やること –
1) アルバムのレビューについて、次の(a)〜(c)が本文の内容と合っているか、はいかいいえで答えてください。それぞれ、決め手になる本文の言葉をそのまま引用してください。
(a) 今回のアルバムには、最初のオープニングのインストゥルメンタルがない。
(b) 書き手は、このアルバムを最高傑作だと評価している。
(c) 「CENTER OF UNIVERSE」は、静かに始まる曲である。
2) アルバムのレビューの続きを、本文の最後の文のあとから書いてください。

挑戦的な姿勢を感じるアルバムタイトルである。復帰第2作目はキャッチーな部分は取り除いて今やりたい事をやりたい放題詰め込んだそんな勢いと自由奔放さが全面に押し出されている。
僕はこの異色作を完全には理解出来ないでいる。この異色作を最高傑作と唱える人はいるが僕にはまだこれをそこまで評価出来るほどの感性は持ち合わせていないみたいだ。僕的にはシフクノオトやワンダフルワールドのようなキャッチーで完成度の高い作品の方に惹かれてしまう。
いつもはあった最初のオープニングのインストゥルメンタルも今回はない。有無を言わさず一曲目から聞け!という感じである。前置きが長くなったがレビューの方に入っていく。
1.CENTER OF UNIVERSE
パワフルで元気を貰える楽曲。アルバムの中ではかなり完成度高いの一品。最初の静かな入り方からサビの後の展開に驚かさる。(誰かが予想しとくべきだった展開)とい歌詞があるが誰もが予想できない展開だった😅まさにメタ展開
それと同時によく注目して欲しいのは韻の踏み方がえぐいくらいレベル高い。

手元の記録 –
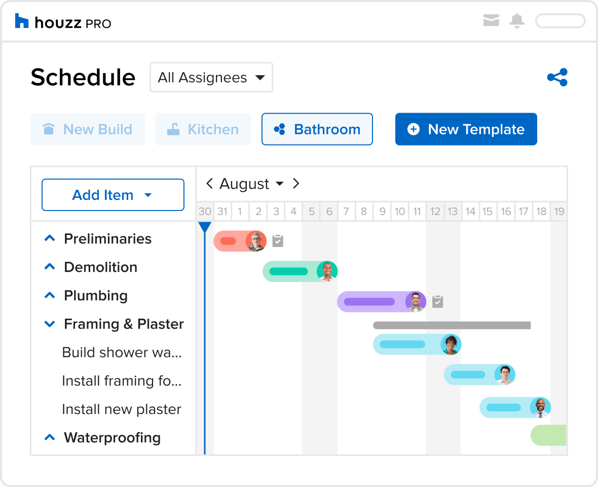598x487 pixels.
Task: Click the assignee avatar on Demolition bar
Action: point(327,271)
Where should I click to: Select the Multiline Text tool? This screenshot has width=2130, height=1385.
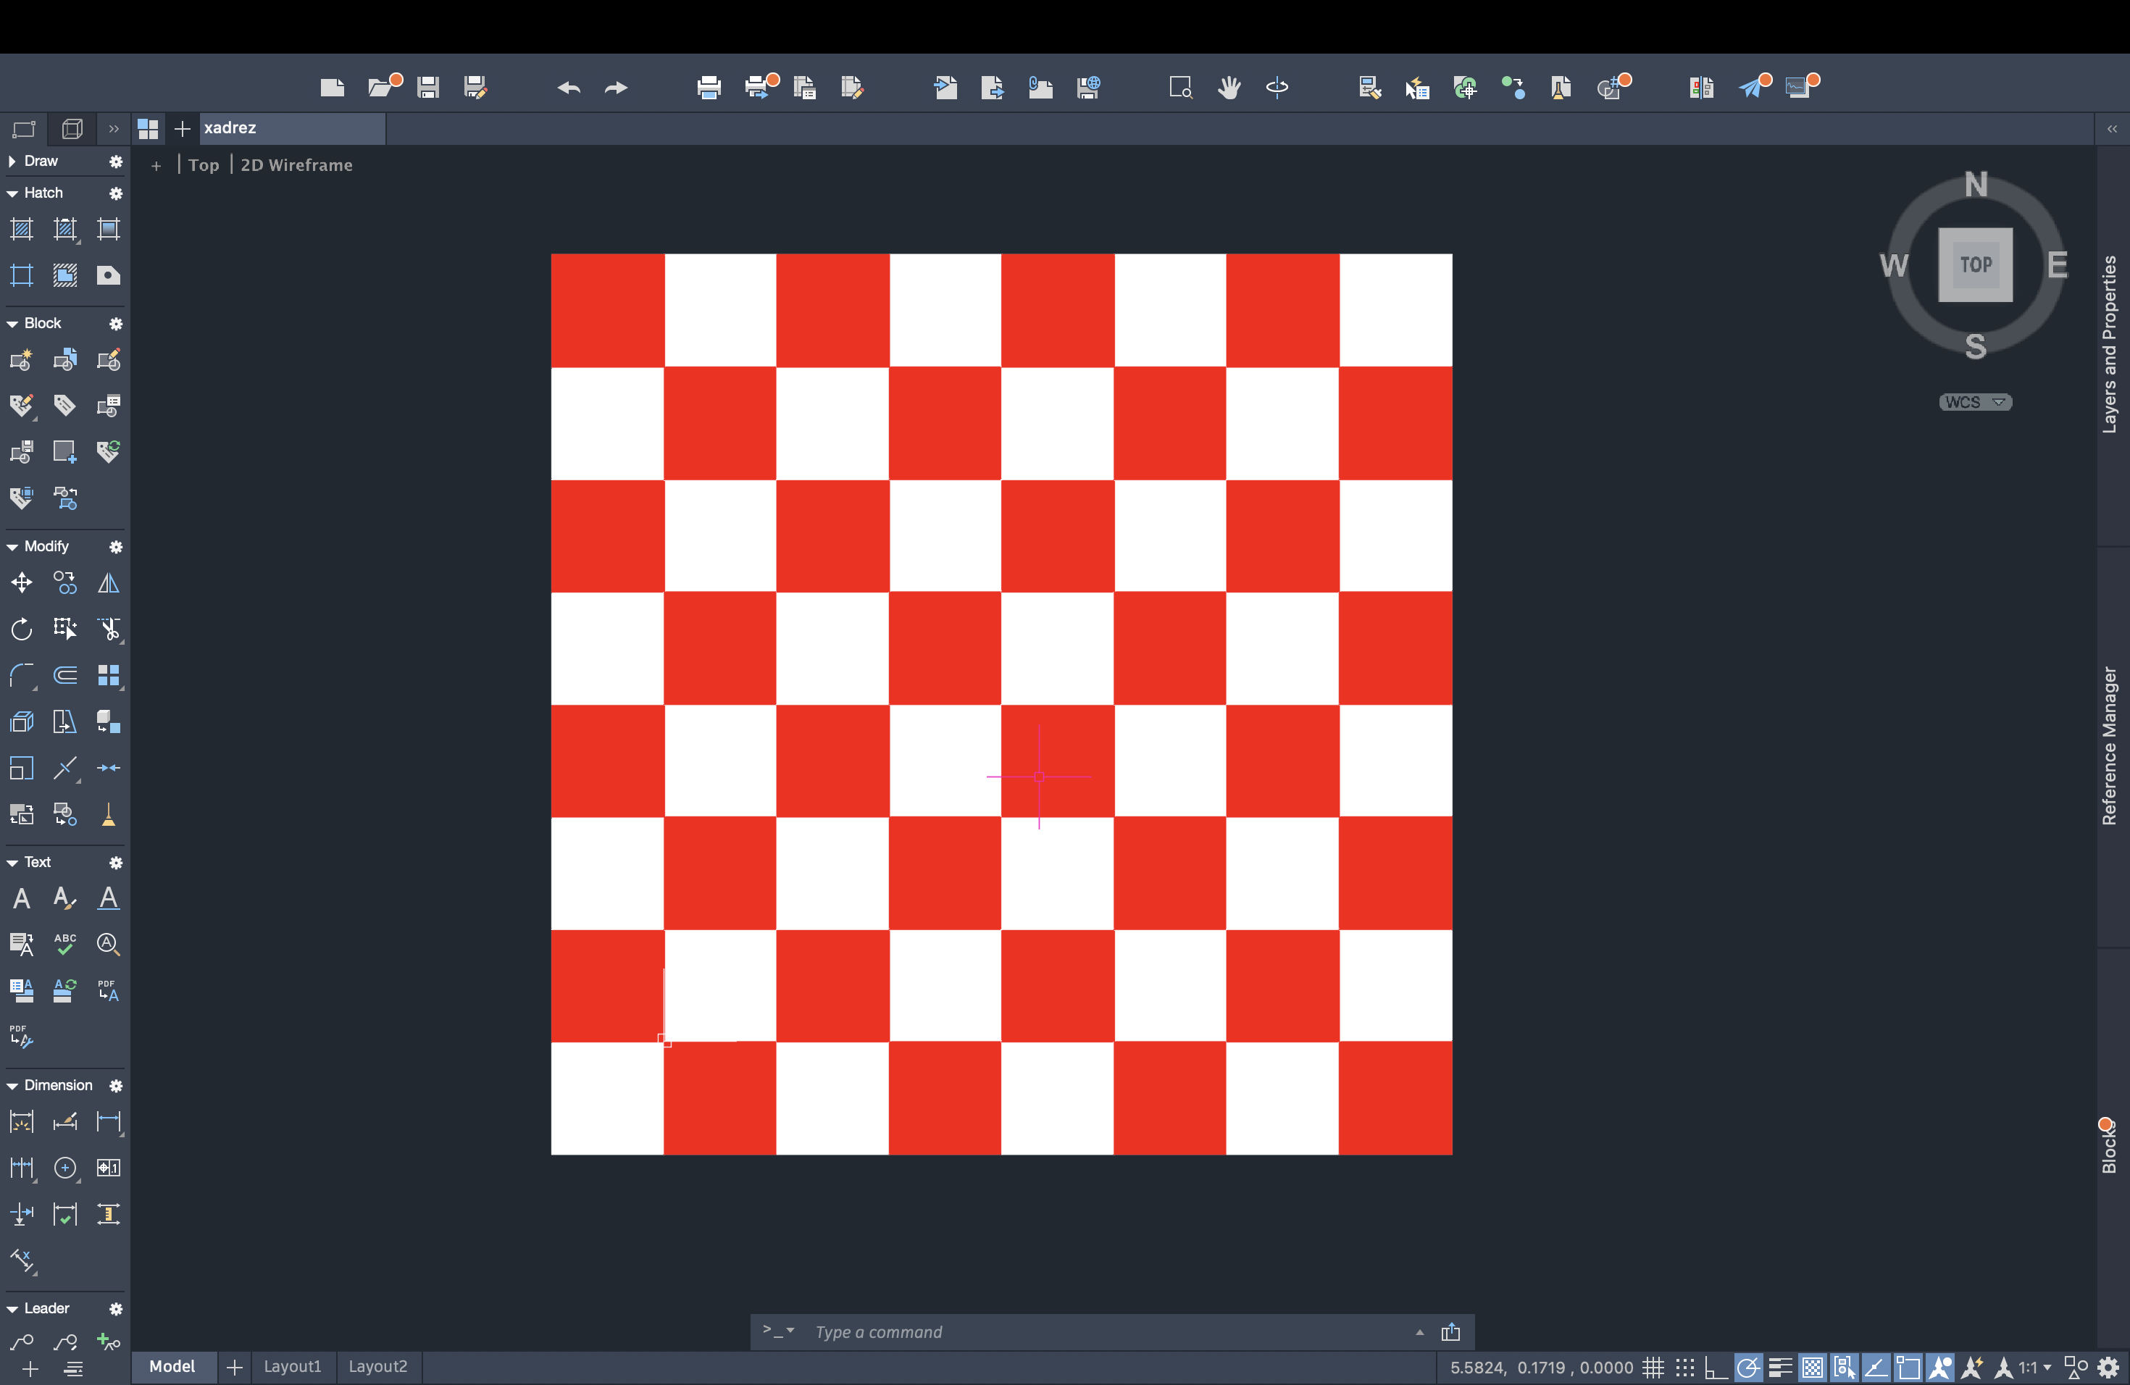[x=21, y=898]

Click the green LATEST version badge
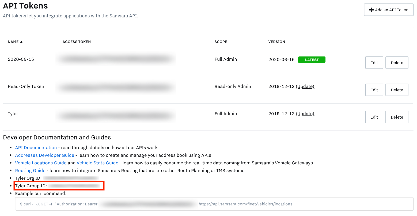click(312, 60)
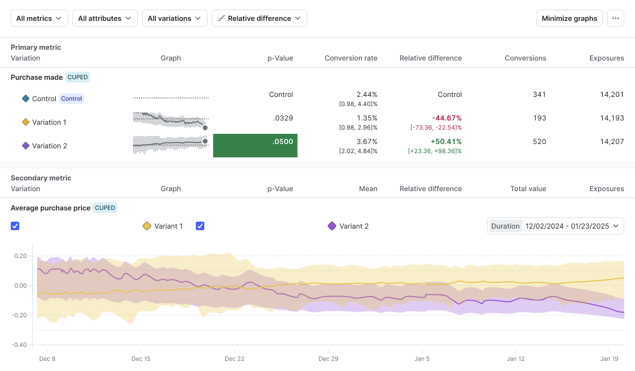Click the trend-line icon in the Relative difference selector
The width and height of the screenshot is (635, 371).
coord(223,18)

答え –
1)
(a) はい。「いつもはあった最初のオープニングのインストゥルメンタルも今回はない。」
(b) いいえ。「僕にはまだこれをそこまで評価出来るほどの感性は持ち合わせていないみたいだ。」
(c) はい。「最初の静かな入り方からサビの後の展開に驚かさる。」

2)
素晴らしい 気晴らし 正しい
愛を補助 ハイボンジュール
深海で悩みと絶望の淵に彷徨っていた男がたどり着いた境地は全ては"捉え方次第"そして"僕こそが中心です"文句ナシのオープニングチューン。ただある程度ミスチル知ったファンでないとこれも取っつきにくいかも知れない。
2.その向こうへ行こう
シンセや打ち込みを入れた楽曲。うーむ。挑戦的だなあ(笑)取っつきやすさは全くない。でも全然聴いていられる。不思議。何気にサビのコーラスが好き。歌い方が色気たっぷりでそこに注目してみて。
3.NOT FOUND
インターネットが有線LANで接続されててまだ今みたいになる前の頃、Yahoo Japanが検索エンジンのトップだった。その頃に古いホームページを開いたらよくこの文字が出てたな。それはさておき。
ドラマの主題歌にもなっていた。僕はそんなに好きではない。それかあまりこのアルバムの雰囲気に合ってないのかなあ。
4.スロースターター
ロック色の強いナンバー。東京生まれの桜井和寿が田舎から出てきた野心満々な男を歌うというのも奇妙な組み合わせ。今作は奇妙な迷作とも呼ぶべき曲がアルバムの中に沢山散りばめられている。それが僕の中でもこのアルバムの評価を難しくしている要因の一つでもある。
5.Surrender
とことん暗い深海寄りの楽曲。スロースターターから来てこの曲の並びは正直キツい。失恋ソングだがワンダフルワールドのbird cageの方が芸術性が高くて壮大だからそっちの方が僕的には好きなのだがこの曲のいい所は歌詞。
HEROであったような情け無い男の描かれ方が嘘偽りなくて清々しい。程よくロックが好きな僕はj-popで描かれるような嘘八百の聖人君子のような主人公の描かれ方がマジで嫌いだ。
"ただのお人好し"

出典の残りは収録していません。